Les communes les plus touchées par cette coupe sont celles qui perçoivent les montants les plus élevés : Martigues (29,9 millions d’euros), Aix-en-Provence (24,3 millions), Istres (16,5 millions), Fos-sur-Mer (10 millions), Miramas (9,5 millions), Marseille (7,5 millions), Vitrolles (7 millions) et Salon-de-Provence (6,6 millions). Cette dernière est la commune du président de la métropole, Nicolas Isnard, récemment élu.
Une majorité qualifiée nécessaire, des budgets communaux menacés
Toute modification des attributions de compensation requiert une majorité qualifiée des trois cinquièmes au sein du conseil métropolitain. Si elle est adoptée, la plupart des communes devront revoir leur budget et voter des modifications de leurs finances locales. Certains maires pourraient être tentés de compenser la perte en puisant dans les « dotations de solidarité communautaire » (DSC), un outil de péréquation mis en place en 2023, dont le montant est passé de 22 à 66 millions d’euros cette année. Le préfet s’est opposé à cette option, jugeant que la DSC est une « nécessité de péréquation » obligatoire.
Réactions et tensions politiques
Le président de la métropole, Nicolas Isnard, protestait contre les coupes budgétaires de l’État et réclamait, à l’instar de Paris, le déplafonnement du versement transport payé par les entreprises. Le préfet lui a rétorqué que Marseille bénéficie déjà d’une dotation globale de fonctionnement (DGF) particulièrement élevée : 131,8 euros par habitant, contre une moyenne nationale de 84,3 euros, plaçant la ville au niveau de Mayotte en termes de soutien financier de l’État.

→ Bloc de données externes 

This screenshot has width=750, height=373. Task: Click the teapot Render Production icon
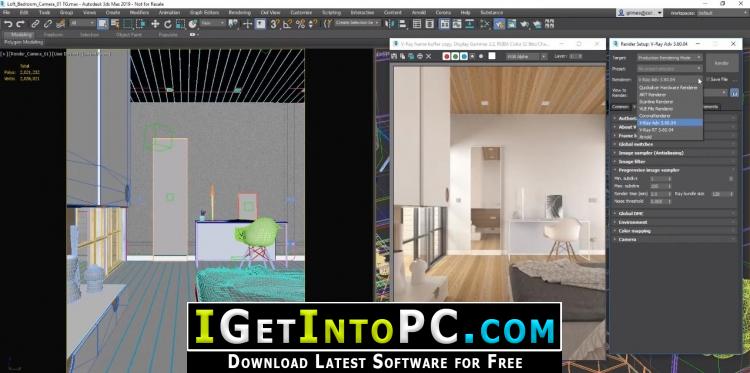point(524,23)
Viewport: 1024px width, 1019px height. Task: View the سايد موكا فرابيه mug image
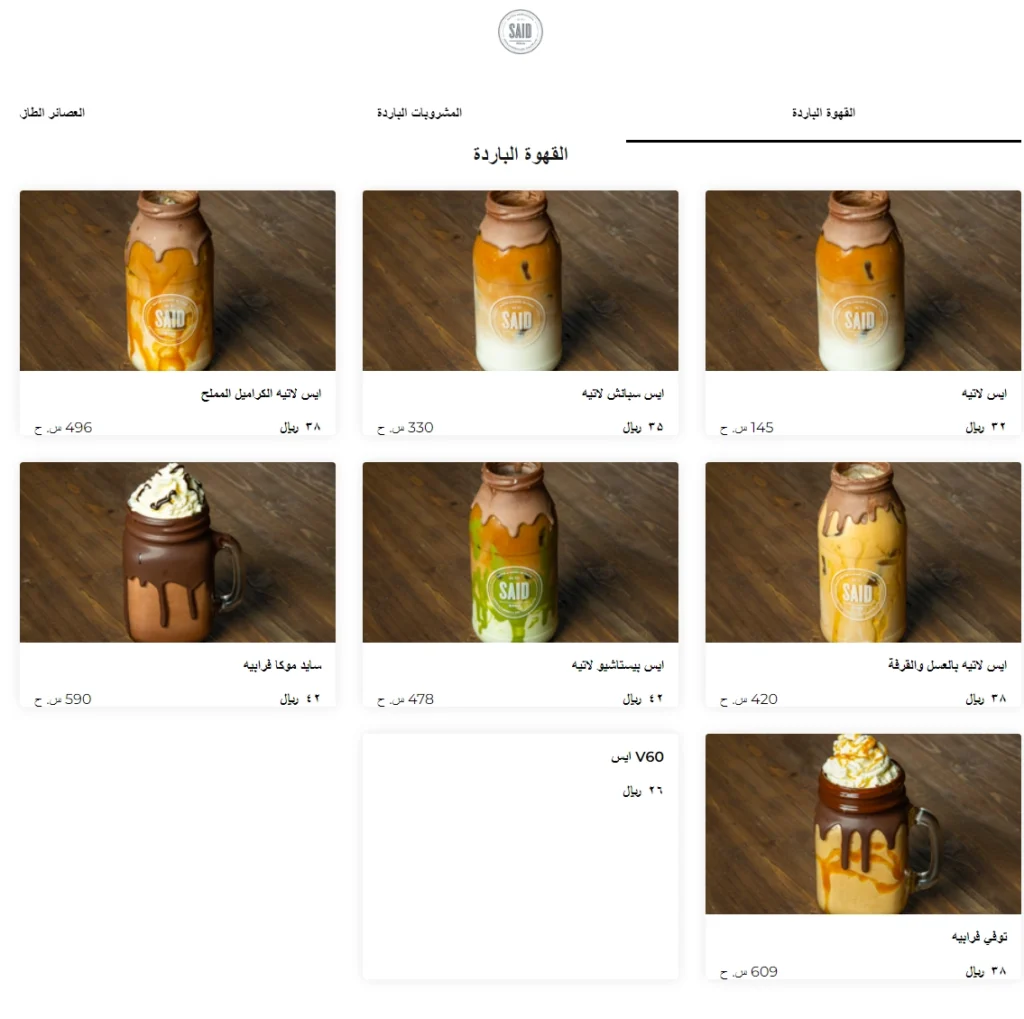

La levée de la tutelle de l’État, annoncée par le préfet, ne signifie pas pour autant un retour à la normale. Le débat budgétaire s’annonce tendu entre les 92 maires, contraints de trouver un accord sur une répartition douloureuse des efforts. Certaines communes, comme Martigues, Aix-en-Provence ou Istres, sont parmi les principaux bénéficiaires historiques des attributions de compensation et devraient être les plus affectées par la réduction.
Perspectives
Le préfet a laissé aux élus la responsabilité de répartir entre eux les 53 millions d’économies, dans un délai qui n’a pas été précisé. Faute d’accord, il pourrait être amené à trancher lui-même. La métropole Aix-Marseille-Provence, qui regroupe 92 communes et environ 1,9 million d’habitants, doit ainsi trouver un équilibre précaire entre ses obligations financières et les attentes de ses administrés, dans un climat politique déjà sous tension.